Suponiendo que lo interrogaran acerca de Grassman, George sería el punto débil. Al hablar, podría descubrir que Fitz tenía un motivo para asesinar a Grassman. Y por eso George tenía que morir. Fitz lo mató osadamente, corriendo un riesgo y consiguiendo sus fines. Prine tenía razón en lo de la toalla.
Y cuando pensó que todo estaba solucionado, llegó Ruth Stamm. No podía irse sin que ella diera inmediatamente la alarma. Necesitaba un período de respiro, el tiempo suficiente para alejarse de allí antes de que alguien hiciera las mismas suposiciones que ella. Eso no le dejaba ninguna opción. Podía atarla y dejarla allí. Pero sería reconocer con demasiada claridad su culpa. Podía llevársela con él. Eso sería torpe y arriesgado. O podía matarla. Una muerte más no cambiaría en nada la penalidad final.
—Está sudando mucho —dijo Brubaker—. No hace tanto calor aquí.
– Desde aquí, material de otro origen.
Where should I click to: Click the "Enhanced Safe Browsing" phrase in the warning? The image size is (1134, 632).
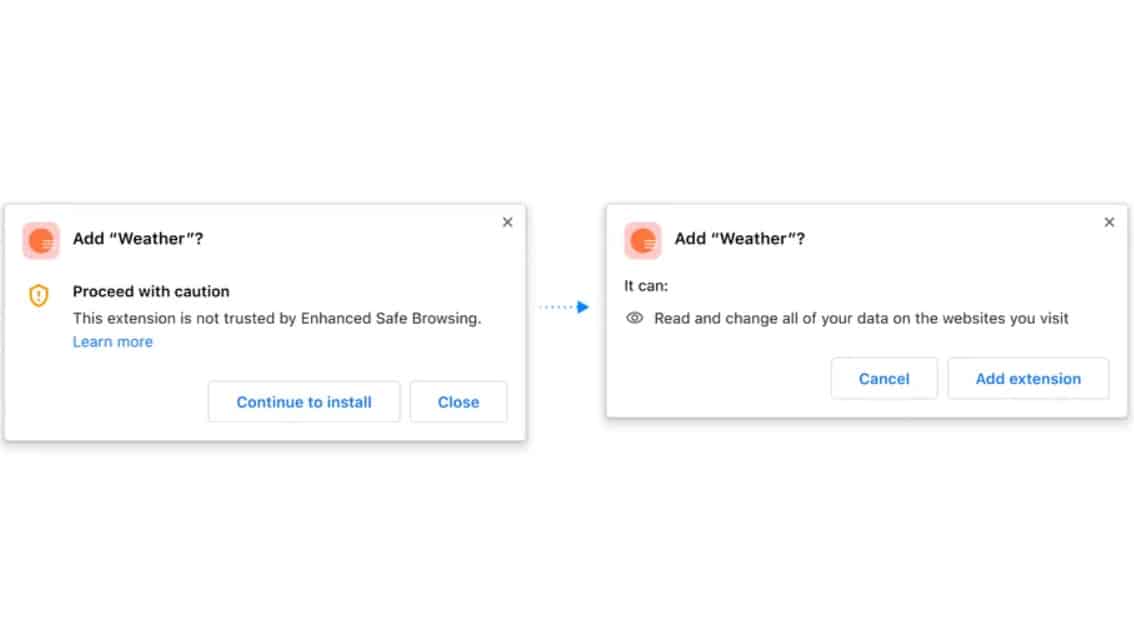[390, 319]
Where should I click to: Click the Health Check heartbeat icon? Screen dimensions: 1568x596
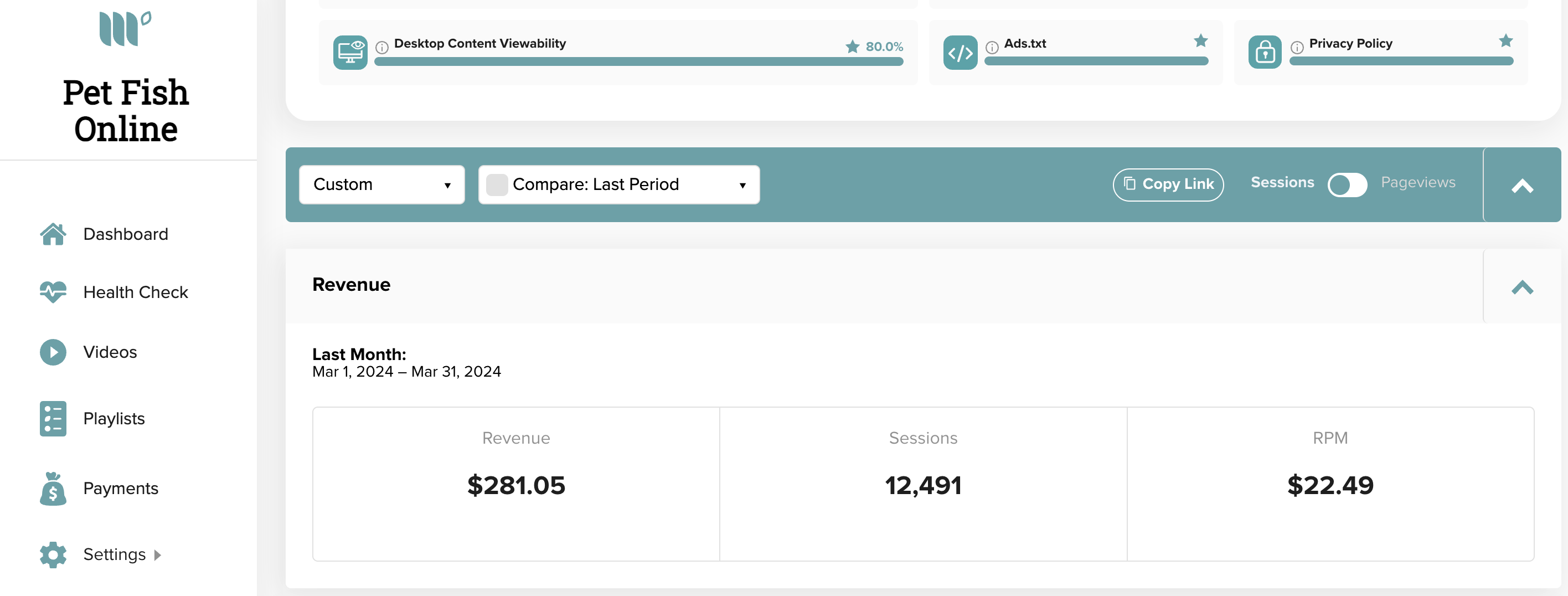pos(53,291)
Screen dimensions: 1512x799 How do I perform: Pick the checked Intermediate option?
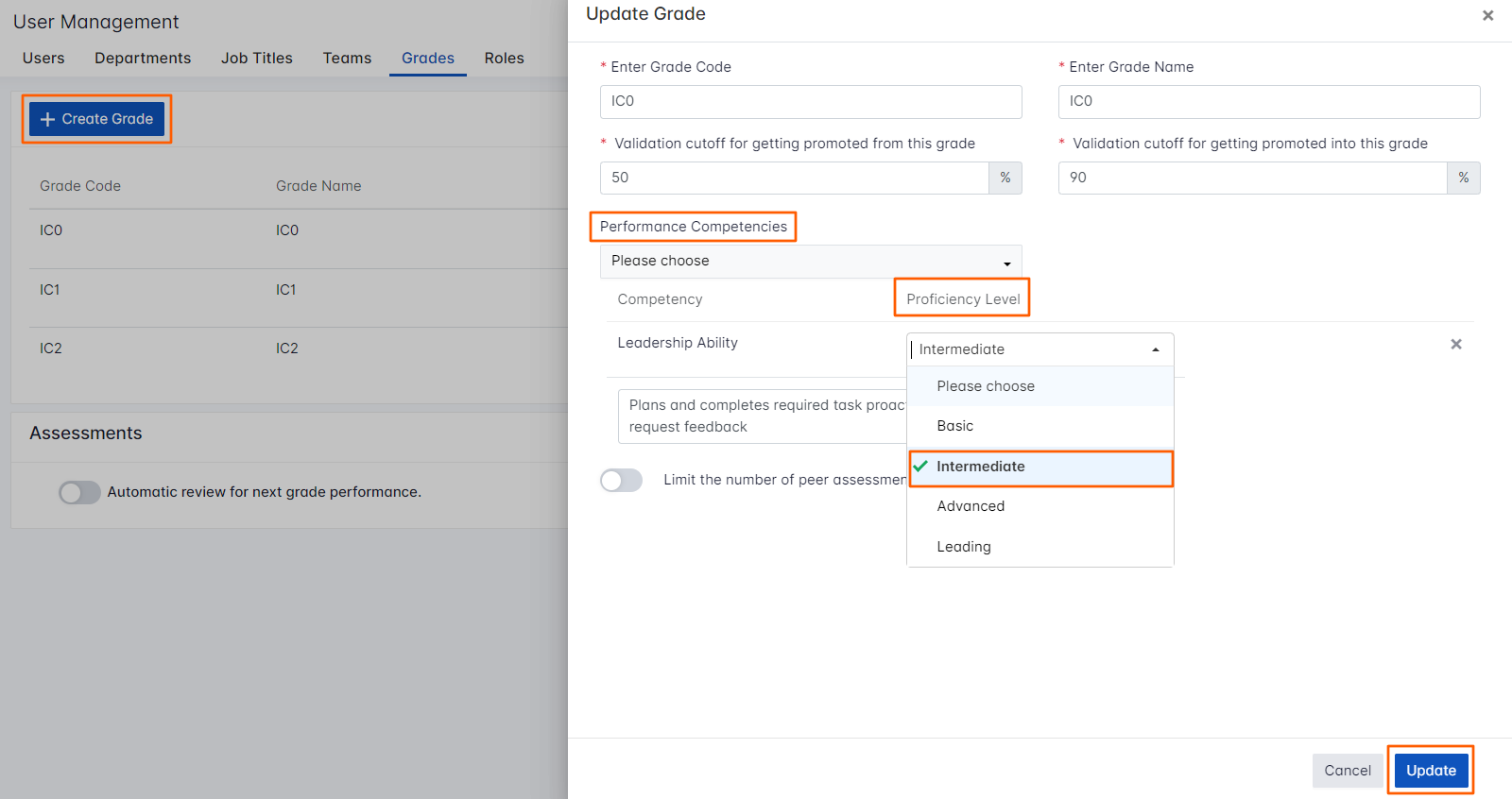(x=980, y=467)
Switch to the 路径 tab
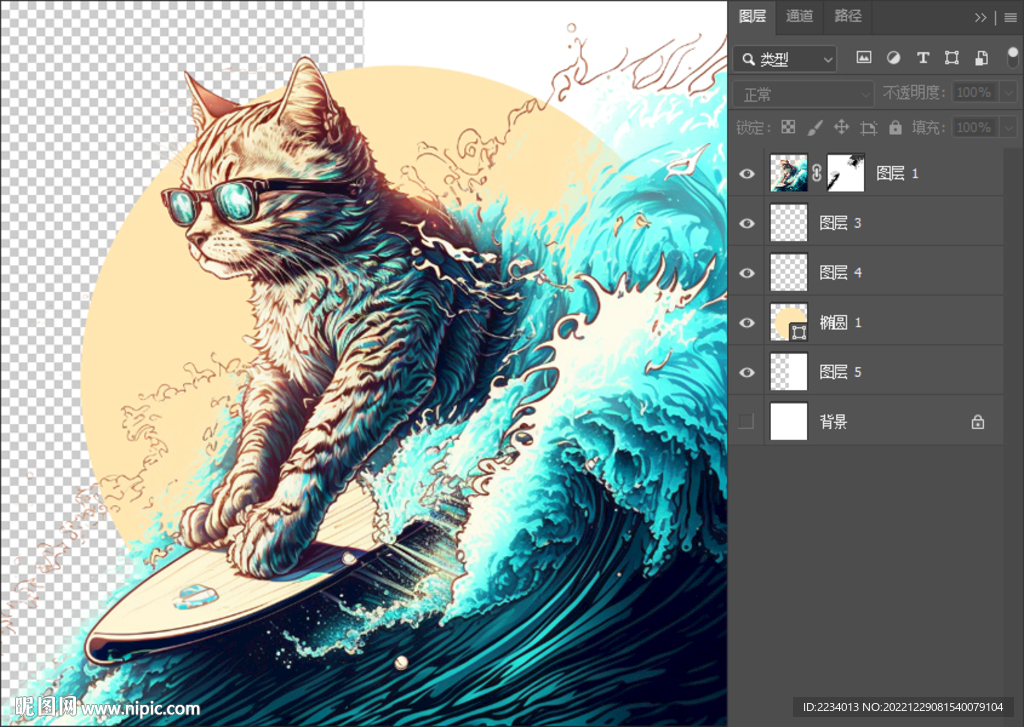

Logré sonreír débilmente. Le dije que lo vería después, pagué y me fui. Era demasiado fácil imaginármela muerta, con la madera recién cortada amontonada sobre su cadáver, y su pelo rojo sobre la tierra húmeda, en la frescura de la noche. Lo que me impresionó fue la tremenda sensación de pérdida, que me reveló cómo había subestimado lo que ella significaba para mí. No podía comprender cómo llegó a ser tanto para mí en tan corto tiempo. Mucho más de lo que significó nunca Charlotte.